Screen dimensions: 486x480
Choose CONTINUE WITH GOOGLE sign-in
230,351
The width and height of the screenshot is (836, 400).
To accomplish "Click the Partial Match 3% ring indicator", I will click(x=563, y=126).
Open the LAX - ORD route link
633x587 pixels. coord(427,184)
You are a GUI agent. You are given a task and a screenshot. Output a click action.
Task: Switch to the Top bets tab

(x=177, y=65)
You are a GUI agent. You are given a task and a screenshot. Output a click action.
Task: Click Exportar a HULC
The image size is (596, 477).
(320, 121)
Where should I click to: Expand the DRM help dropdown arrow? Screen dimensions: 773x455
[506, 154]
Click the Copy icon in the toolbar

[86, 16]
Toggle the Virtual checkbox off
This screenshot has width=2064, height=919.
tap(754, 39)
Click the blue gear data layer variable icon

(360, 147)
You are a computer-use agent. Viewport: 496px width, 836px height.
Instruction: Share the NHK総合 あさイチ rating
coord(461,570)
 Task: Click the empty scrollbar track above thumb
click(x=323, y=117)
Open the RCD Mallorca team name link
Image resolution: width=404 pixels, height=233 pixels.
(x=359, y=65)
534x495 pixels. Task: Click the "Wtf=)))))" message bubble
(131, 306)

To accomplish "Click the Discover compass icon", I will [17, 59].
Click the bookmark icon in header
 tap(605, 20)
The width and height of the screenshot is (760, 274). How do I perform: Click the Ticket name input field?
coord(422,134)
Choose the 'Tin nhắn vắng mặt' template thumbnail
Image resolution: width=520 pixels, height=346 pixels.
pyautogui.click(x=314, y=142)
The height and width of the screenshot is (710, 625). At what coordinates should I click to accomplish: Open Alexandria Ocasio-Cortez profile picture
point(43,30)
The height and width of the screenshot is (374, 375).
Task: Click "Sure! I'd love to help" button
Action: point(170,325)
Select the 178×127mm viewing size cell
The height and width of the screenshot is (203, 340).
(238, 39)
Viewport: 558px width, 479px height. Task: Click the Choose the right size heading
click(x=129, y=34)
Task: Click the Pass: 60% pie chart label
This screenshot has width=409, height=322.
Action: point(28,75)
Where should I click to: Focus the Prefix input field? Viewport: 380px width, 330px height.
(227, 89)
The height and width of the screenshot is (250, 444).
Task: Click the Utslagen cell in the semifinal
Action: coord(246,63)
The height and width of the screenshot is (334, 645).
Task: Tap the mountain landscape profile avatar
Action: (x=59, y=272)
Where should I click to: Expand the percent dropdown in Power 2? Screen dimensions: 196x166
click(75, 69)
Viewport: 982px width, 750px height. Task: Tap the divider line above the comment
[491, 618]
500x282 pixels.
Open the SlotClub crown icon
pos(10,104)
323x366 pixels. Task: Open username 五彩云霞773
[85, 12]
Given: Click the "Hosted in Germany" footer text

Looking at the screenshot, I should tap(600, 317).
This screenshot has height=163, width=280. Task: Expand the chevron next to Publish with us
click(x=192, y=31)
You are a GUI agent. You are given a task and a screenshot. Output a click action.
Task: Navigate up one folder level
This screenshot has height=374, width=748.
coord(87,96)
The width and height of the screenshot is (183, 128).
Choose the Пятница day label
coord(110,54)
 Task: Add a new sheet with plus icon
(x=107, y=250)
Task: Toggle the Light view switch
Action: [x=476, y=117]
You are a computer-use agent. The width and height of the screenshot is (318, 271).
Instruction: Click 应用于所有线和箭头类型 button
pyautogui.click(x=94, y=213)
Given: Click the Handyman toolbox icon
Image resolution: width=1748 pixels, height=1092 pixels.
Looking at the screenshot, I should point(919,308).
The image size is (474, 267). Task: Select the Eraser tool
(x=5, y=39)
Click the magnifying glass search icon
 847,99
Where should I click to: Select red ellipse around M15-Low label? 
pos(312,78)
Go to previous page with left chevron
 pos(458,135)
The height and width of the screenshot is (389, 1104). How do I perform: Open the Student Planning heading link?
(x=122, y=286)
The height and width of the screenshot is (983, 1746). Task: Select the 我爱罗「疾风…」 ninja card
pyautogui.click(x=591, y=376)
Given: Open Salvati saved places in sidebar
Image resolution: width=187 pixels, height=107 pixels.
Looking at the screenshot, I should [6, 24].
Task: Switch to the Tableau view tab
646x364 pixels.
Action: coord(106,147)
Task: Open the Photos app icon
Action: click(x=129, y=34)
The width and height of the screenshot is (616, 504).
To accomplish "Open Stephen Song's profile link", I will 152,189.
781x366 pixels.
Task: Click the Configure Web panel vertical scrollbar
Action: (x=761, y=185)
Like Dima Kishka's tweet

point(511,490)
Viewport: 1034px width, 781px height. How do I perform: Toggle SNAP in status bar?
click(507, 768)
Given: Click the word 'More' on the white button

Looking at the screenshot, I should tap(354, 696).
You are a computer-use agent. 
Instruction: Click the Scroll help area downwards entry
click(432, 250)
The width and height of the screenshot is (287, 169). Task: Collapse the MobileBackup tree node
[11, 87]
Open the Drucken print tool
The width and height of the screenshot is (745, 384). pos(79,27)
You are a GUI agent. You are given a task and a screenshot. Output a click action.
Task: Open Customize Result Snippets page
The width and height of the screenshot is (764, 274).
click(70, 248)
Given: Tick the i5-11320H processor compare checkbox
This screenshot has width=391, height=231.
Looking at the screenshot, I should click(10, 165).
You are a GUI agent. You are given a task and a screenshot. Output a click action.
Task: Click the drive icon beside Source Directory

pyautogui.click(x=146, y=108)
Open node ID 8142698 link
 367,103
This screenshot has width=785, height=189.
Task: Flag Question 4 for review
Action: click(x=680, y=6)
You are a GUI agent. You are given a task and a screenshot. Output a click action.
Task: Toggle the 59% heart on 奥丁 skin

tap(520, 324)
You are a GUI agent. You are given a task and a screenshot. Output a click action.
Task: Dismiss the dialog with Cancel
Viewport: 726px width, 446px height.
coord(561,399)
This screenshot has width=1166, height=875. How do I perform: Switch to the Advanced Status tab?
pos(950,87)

-----

ACTIVITY:
Among the lines above, find those holding "computer" and copy each one.

SOLUTION TO THIS PROBLEM:
You are a computer-use agent. Viewport: 496px width, 836px height.
You are a computer-use agent. The width and height of the screenshot is (318, 271).
You are a computer-use agent. 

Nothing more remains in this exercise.